In a career spanning just six years, country music star Hank Williams recorded over 30 hit records including Your Cheatin’ Heart and Hey, Good Lookin’ but writer-director Marc Abraham’s biopic stubbornly refuses to illuminate Williams’ meteoric rise to fame, his indelible impact on 1940s and 1950s American culture, or the volatile personal relationships that kindled his songwriting genius.
I Saw The Light mixes real news footage with faux black and white interviews with industry mavens, who were instrumental in his dizzying ascent. “I liked Hank straight off. I think it was because he didn’t give a damn if you liked him,” confides song publisher Fred Rose, played by Bradley Whitford.
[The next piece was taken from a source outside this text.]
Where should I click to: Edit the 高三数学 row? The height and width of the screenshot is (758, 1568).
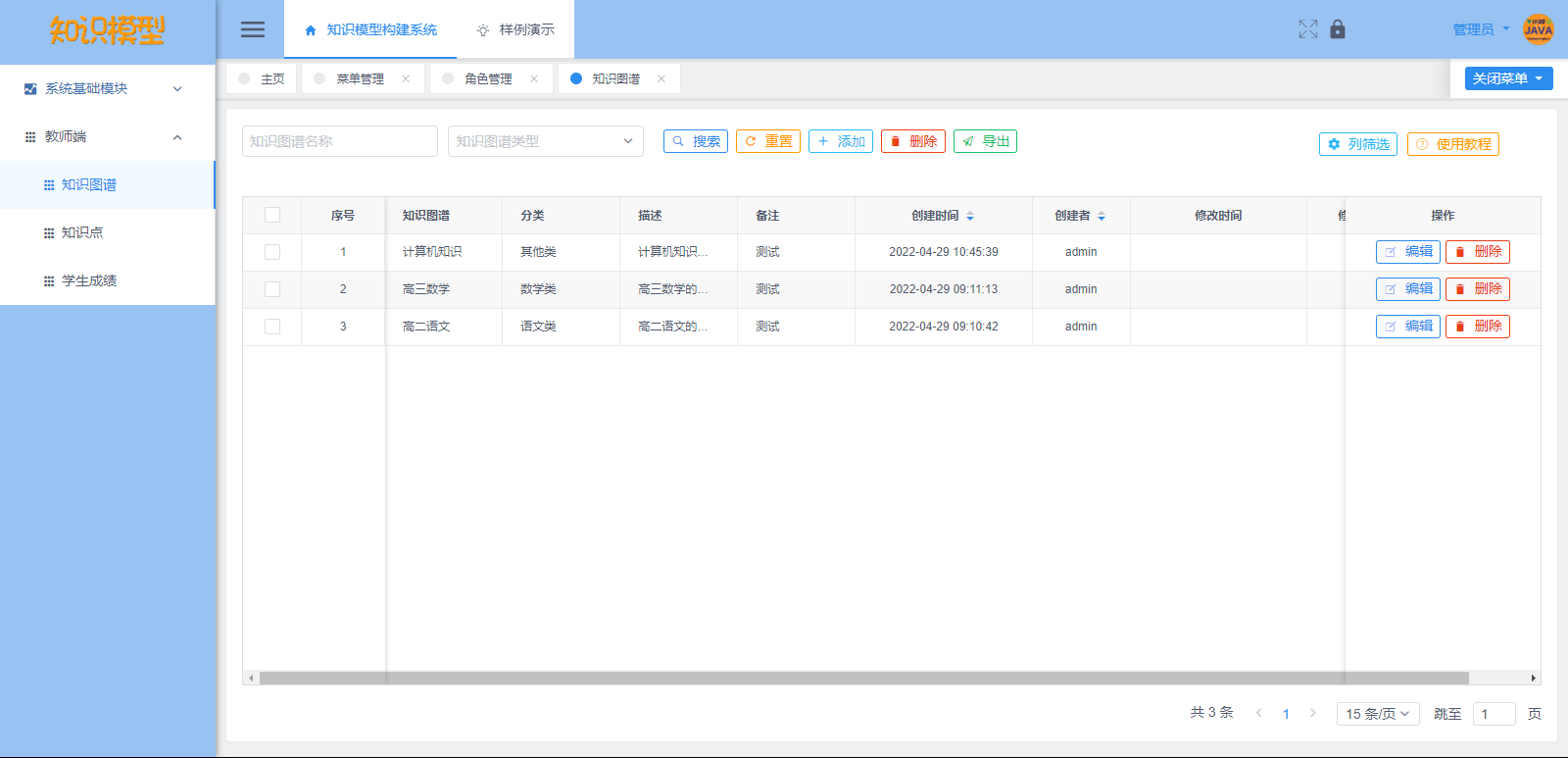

That facet of Williams’ personality doesn’t resonate in the film, or in the performance of British actor Tom Hiddleston, who sports a Stetson and a silky Alabama accent, but is too old to play the troubled figure from ages 23 to 29. The film opens in 1944 at an Alabama gas station, where Hank marries his sweetheart Audrey (Elizabeth Olsen).
When Hank’s song Love Sick Blues reaches the top of the country chart, he seems destined for greatness but his publisher and manager (Whitford) and his mother Lillie (Cherry Jones) can’t curb his excesses and Hank careens towards the brink of self-destruction.